* Data for this exercise:
┏━━

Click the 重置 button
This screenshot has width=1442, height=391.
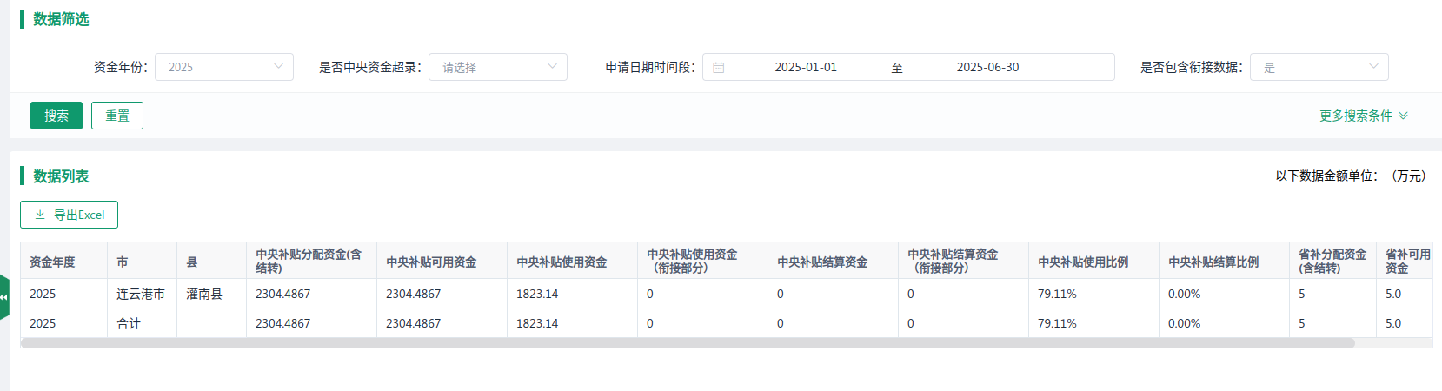click(x=117, y=116)
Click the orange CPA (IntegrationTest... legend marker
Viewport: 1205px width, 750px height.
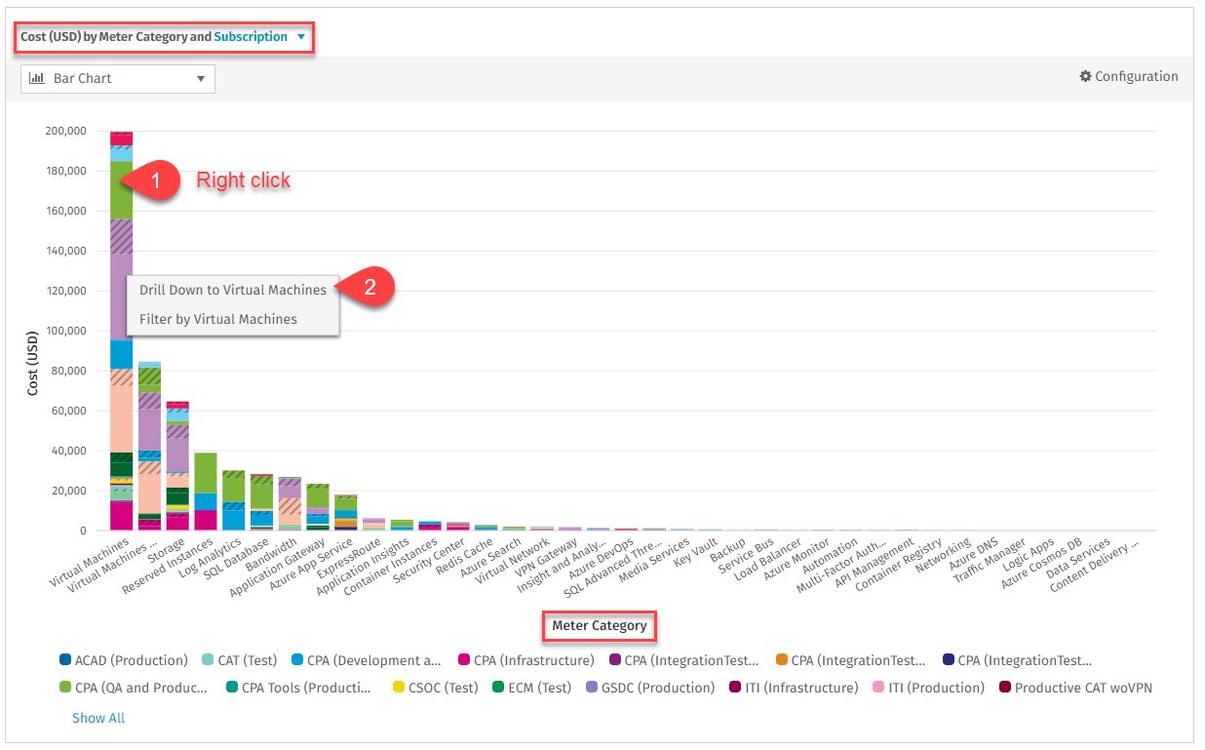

┗━━

* Your instructions: Copy out every line above without change, dropping the pictures.

* Output for this exercise:
Click the 重置 button
This screenshot has width=1442, height=391.
click(x=117, y=116)
Click the orange CPA (IntegrationTest... legend marker
Viewport: 1205px width, 750px height.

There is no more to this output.